Matthias Roeing es un tipo de aspecto insignificante, cejas espesas y expresión de pánfilo. Cantó en un grupo punk rock - Die Toten Piloten - ,en 1988 organizó la primera acid house party en Berlín y un año después congregó bajo la lluvia a no más de 150 ravers alrededor de una camioneta Volkswagen por Kurfurstendamm - la Gran Vía de Berlín - al reclamo de "Amistad y amor".

9 años más tarde Matt es Motte, se ha ganado el doctorado, su camioneta son 47 trailers y los reclamos hippies de fraternidad arremolinan a cientos de miles de personas en el corazón de Berlín. Es el Love Parade, la cita del primer fin de semana de julio.
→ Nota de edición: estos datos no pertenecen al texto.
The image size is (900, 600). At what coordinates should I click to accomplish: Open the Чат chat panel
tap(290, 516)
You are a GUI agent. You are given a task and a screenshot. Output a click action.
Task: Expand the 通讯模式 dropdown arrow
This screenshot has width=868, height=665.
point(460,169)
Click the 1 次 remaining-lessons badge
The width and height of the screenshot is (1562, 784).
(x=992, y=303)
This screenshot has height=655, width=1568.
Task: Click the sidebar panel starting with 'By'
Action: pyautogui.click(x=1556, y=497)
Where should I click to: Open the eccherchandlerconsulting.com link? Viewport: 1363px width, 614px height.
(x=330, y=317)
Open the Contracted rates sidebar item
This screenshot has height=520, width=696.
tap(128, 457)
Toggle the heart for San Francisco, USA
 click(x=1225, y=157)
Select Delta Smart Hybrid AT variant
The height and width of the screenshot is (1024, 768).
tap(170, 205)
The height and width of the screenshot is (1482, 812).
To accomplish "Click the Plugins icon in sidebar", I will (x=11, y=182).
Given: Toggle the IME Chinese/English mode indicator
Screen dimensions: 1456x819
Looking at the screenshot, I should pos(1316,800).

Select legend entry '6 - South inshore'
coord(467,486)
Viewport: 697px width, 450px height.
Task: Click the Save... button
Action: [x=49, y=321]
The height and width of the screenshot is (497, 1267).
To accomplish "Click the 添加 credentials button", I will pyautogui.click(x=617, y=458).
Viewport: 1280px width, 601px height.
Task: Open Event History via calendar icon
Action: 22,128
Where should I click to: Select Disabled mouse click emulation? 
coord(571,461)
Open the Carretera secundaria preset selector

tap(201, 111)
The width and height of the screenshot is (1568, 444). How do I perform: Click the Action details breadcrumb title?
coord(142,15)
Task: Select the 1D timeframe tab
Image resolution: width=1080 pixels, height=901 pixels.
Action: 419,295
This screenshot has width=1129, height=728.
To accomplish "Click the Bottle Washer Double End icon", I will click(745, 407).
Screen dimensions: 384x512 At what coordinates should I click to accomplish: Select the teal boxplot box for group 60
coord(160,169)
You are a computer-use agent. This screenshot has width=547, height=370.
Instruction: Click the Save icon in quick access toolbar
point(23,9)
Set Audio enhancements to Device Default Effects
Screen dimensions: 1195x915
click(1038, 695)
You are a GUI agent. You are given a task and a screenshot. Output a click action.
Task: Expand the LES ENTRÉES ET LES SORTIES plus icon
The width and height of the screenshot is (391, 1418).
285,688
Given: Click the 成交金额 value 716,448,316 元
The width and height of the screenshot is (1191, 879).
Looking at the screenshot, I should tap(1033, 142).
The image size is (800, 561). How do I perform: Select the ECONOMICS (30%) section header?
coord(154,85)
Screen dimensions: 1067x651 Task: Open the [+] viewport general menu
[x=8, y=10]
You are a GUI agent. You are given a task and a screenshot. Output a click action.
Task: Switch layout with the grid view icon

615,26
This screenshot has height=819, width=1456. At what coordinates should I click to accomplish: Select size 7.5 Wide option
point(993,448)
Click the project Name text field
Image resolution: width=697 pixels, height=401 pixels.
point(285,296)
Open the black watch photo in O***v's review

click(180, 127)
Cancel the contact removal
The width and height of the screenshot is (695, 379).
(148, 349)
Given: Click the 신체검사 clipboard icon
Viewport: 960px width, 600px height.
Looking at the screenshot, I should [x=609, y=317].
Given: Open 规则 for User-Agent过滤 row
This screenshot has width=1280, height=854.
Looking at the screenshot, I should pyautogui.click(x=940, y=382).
Este año fue el día 11 el escogido, si bien el ambiente del Parade ya se había dejado sentir a lo largo de toda la semana precedente y muy especialmente de víspera, cuando los trenes de cercanías - la inmensa mayoría de los asistentes a este evento "internacional" son ALEMANES, y más que excepcional resulta oír hablar otro idioma en el centro de la fiesta - van trayendo carne fresca a Berlín. Los alrededores de la estación de Zoologischer Garten, la más céntrica, van acogiendo montones desordenados de adolescentes con pelo multicolor, de la misma forma que se comienzan a presentar las primeras fiestas casi espontáneas en las aceras, en los centros comerciales que colocan Dj´s en el escaparate, en la gran Plaza de Kurfurstendamm bajo la sombra áspera de la iglesia del Kaiser Guillermo. El centro de Berlín se va llenando de gente que acampa en las aceras de Kantstrasse, en los aparcamientos, en las plazas, que recorre las aceras en busca de una pensión o negocia con pastillas al aire libre. No hay una sola tienda que no haya colocado un cartel del Parade en el escaparate, todas venden las camisetas -cuatro modelos distintos por 30 DM cada una- y el merchandising imaginable. Las oficinas de "Last Minute" agotan entradas para alguna de las fiestas post - Parade mientras los empleados de la BVG - empresa que gestiona el Metro Berlinés - hacen campaña en las aceras vendiendo la pulsera amarilla que da derecho a viajar por menos dinero, el auténtico distintivo del turista. Hay un par de germanas potentes vestidas con velos y flores artificiales que han plantado el estéreo en el suelo y bailan con verdadero peligro entre la gente, una camioneta de daneses con las puertas abiertas convertida en discoteca (tienes farla en el maletero), un sueco escupe surtidores de fuego por la boca a ritmo de Goa.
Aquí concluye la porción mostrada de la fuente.